I doubt you will need to handle all the Unicode characters in the range 0x0000 to 0x1F8FF, and I think the correct strategy for getting speedy look-up here is to pre-compute the possible character output for each character input ... not to calculate, and test, character by character.

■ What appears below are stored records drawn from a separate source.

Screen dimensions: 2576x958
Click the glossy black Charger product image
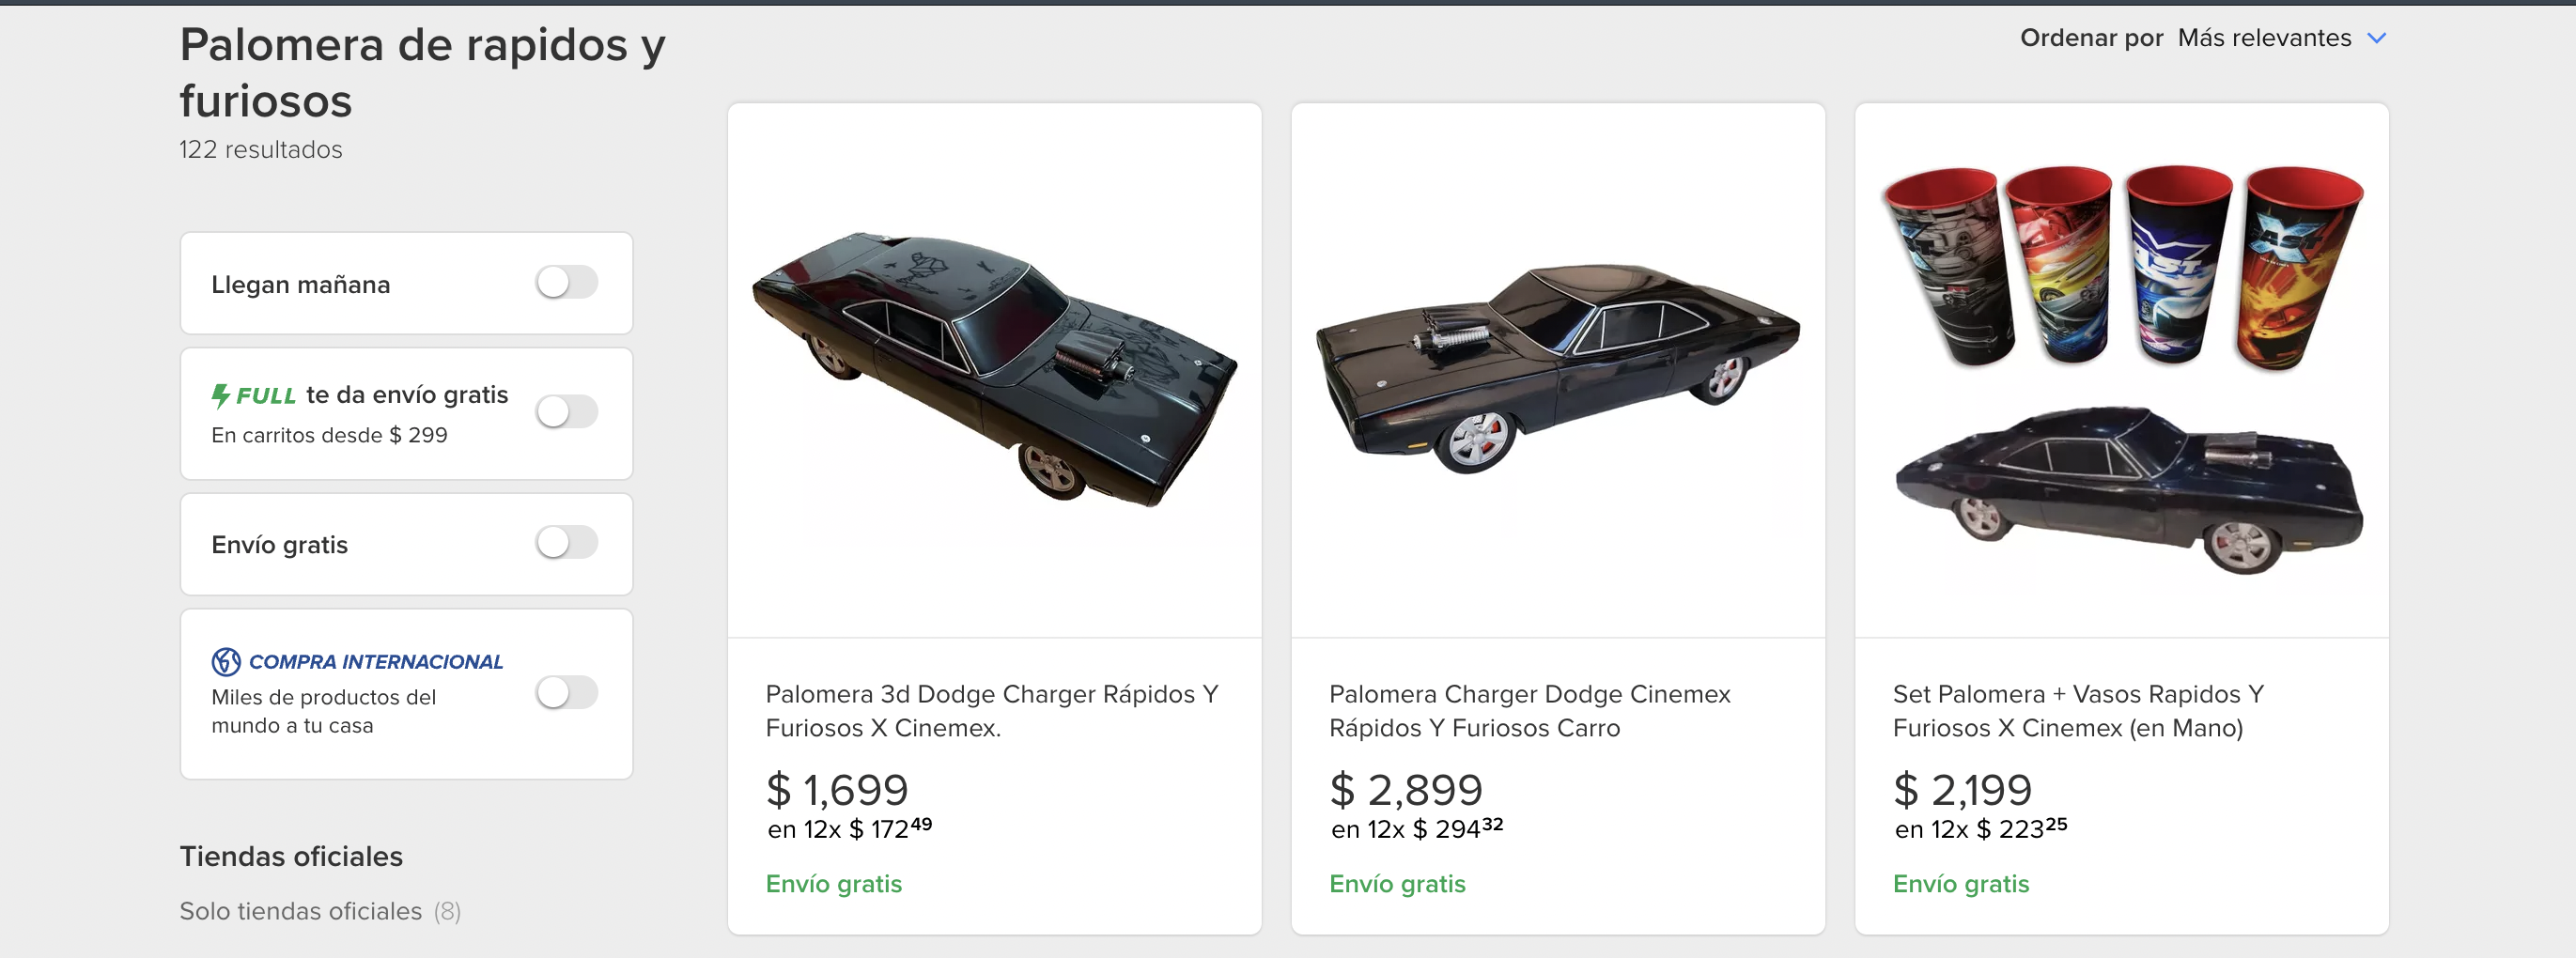[x=1557, y=370]
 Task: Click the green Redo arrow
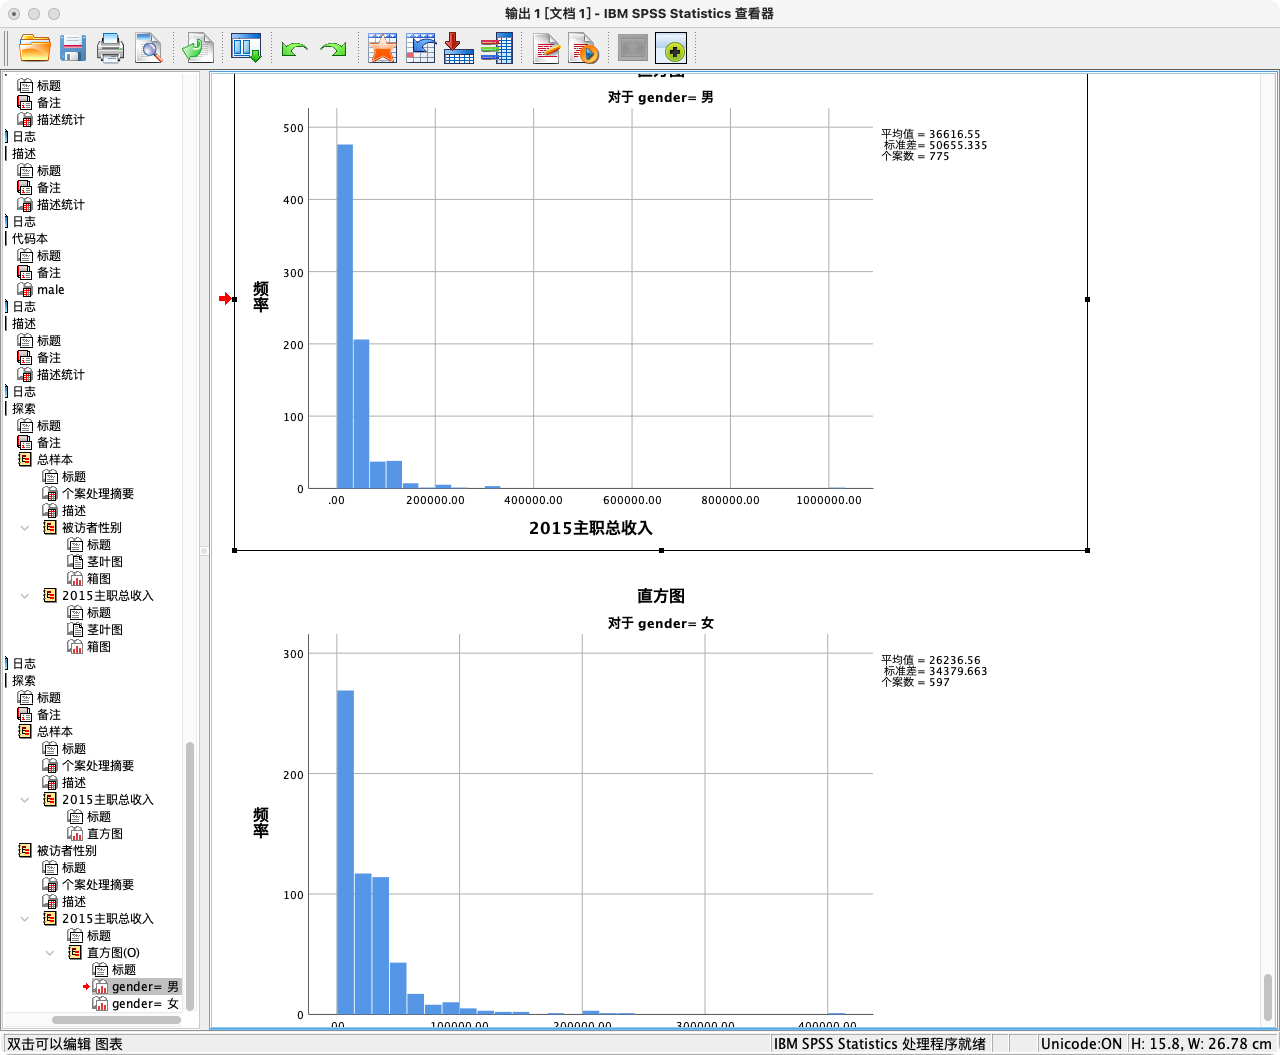(333, 48)
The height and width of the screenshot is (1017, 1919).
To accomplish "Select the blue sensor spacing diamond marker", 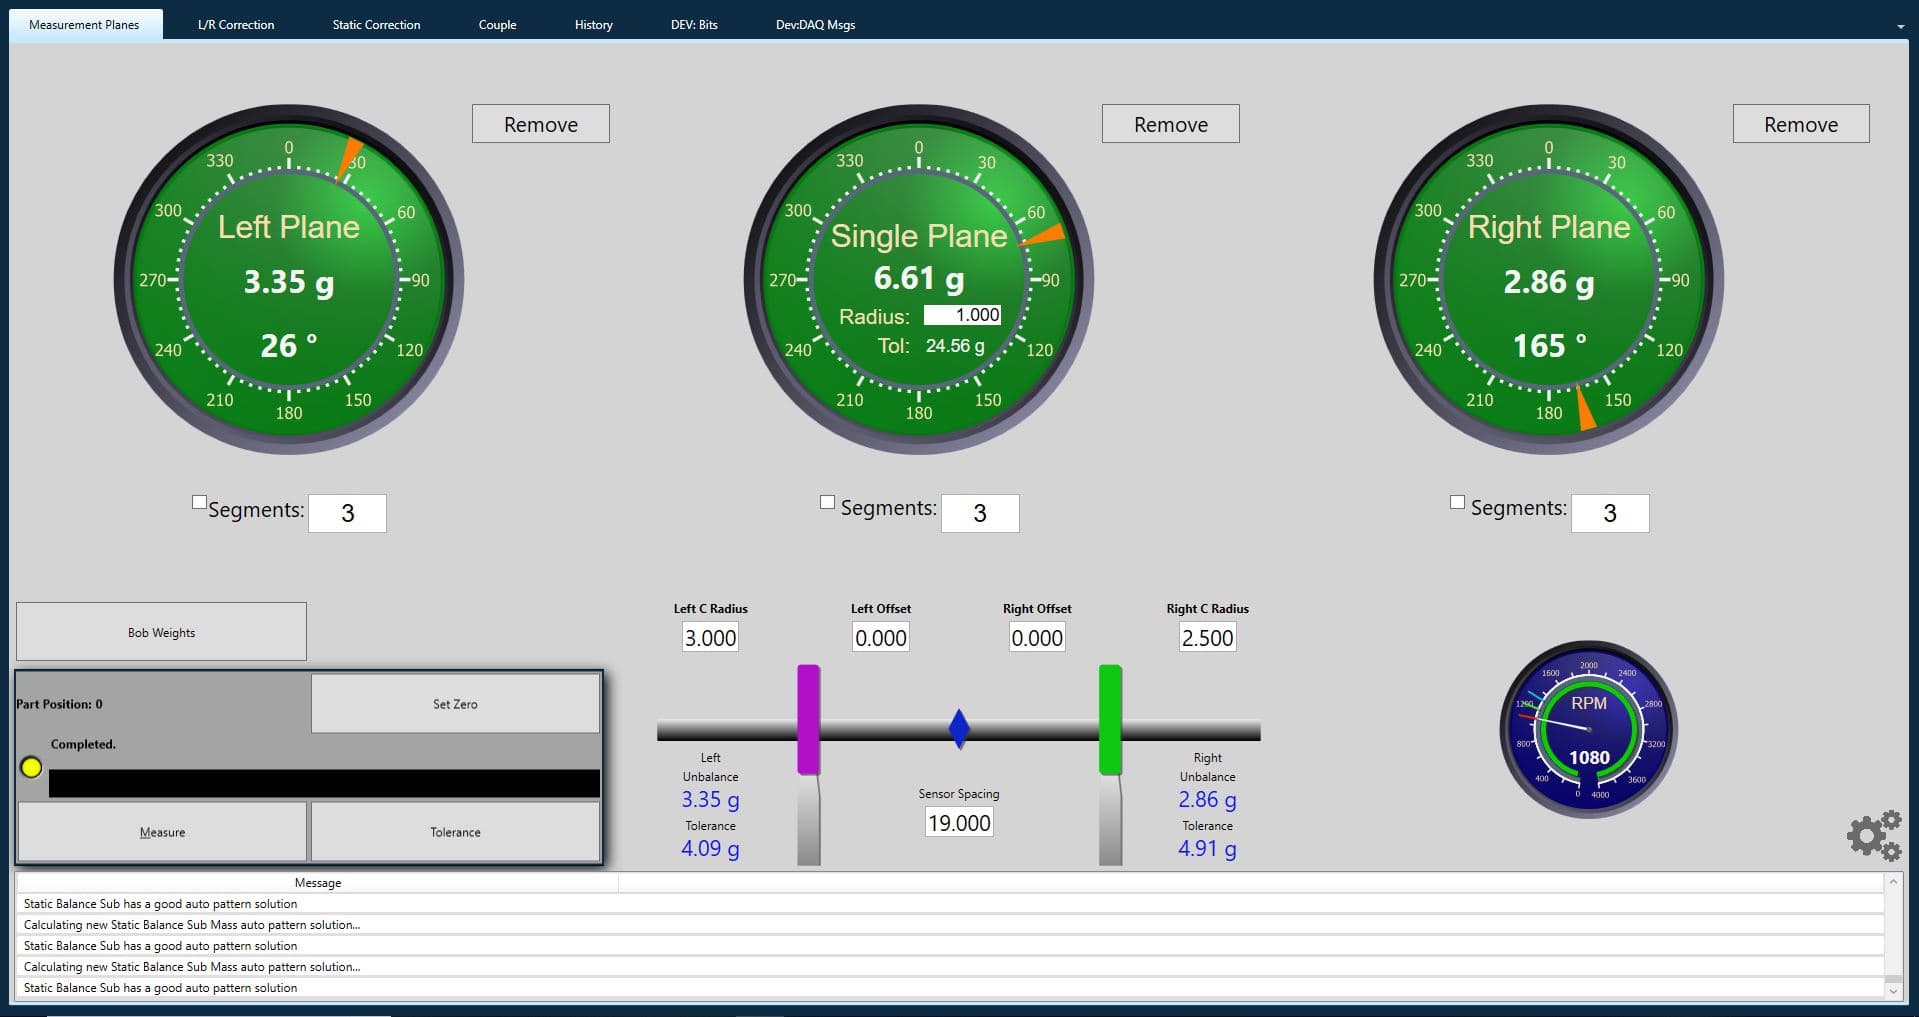I will point(958,729).
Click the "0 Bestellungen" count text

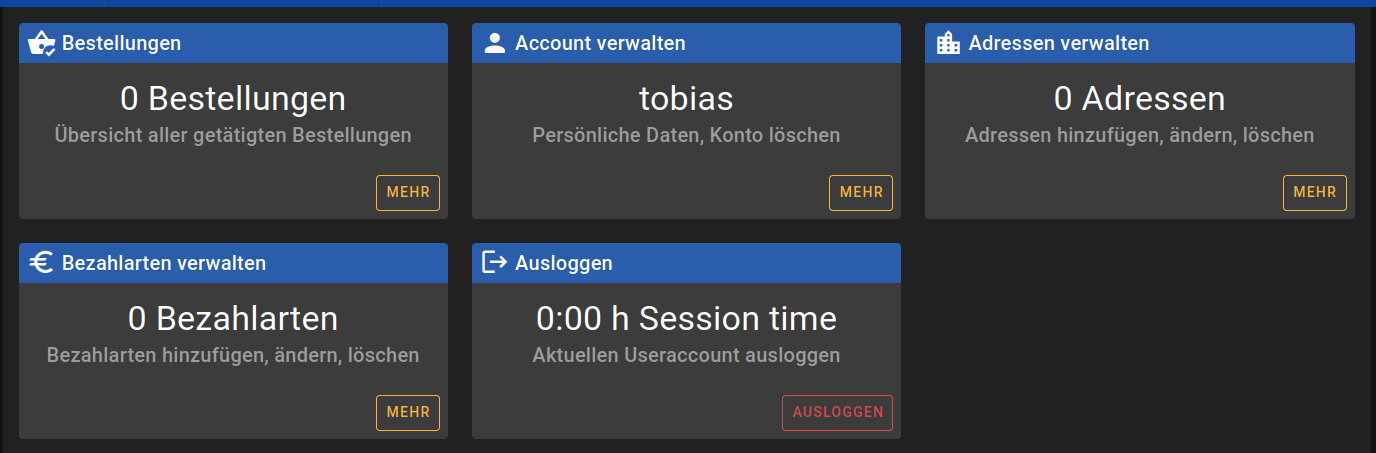(x=233, y=99)
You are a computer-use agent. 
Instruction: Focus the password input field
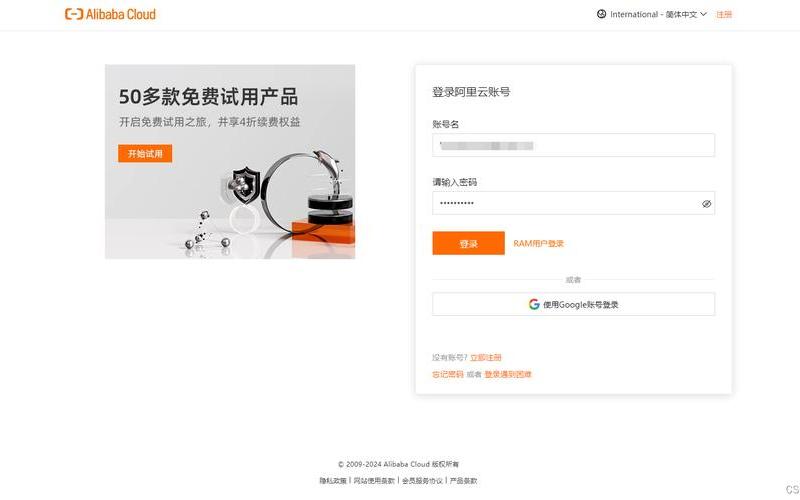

Here's a sample implementation:
private Dictionary<char,> nextCharLookUp = new Dictionary<char,>();
private List<char> excludeChars;
private void buildCharLists(int startChar, int endChar)
{
excludeChars = new List<char>
{
'\'','"','(',')',','
};
for (int i = startChar; i <= endChar; i++)
{
char c1 = Convert.ToChar(i);
char c2 = Convert.ToChar(i + 1);
if (excludeChars.Contains(c1)) continue;
if (excludeChars.Contains(c2))
{
nextCharLookUp.Add(c1,c1);
}
else
{
nextCharLookUp.Add(c1,c2);
}
}
}
Obviously, if you can pre-process your file/string before parsing it to remove any characters you don't want to handle, you'll save time.
Left for
you is to write some code that uses the 'nextCharLookUp Dictionary built here to parse file/string data: oh yes, you'll still have to test for "forbidden" characters, and do the right thing.
Dictionary look-up in .NET is highly optimized, i.e., fast (under-the-hood .NET Generic Dictionaries are Hash-Tables).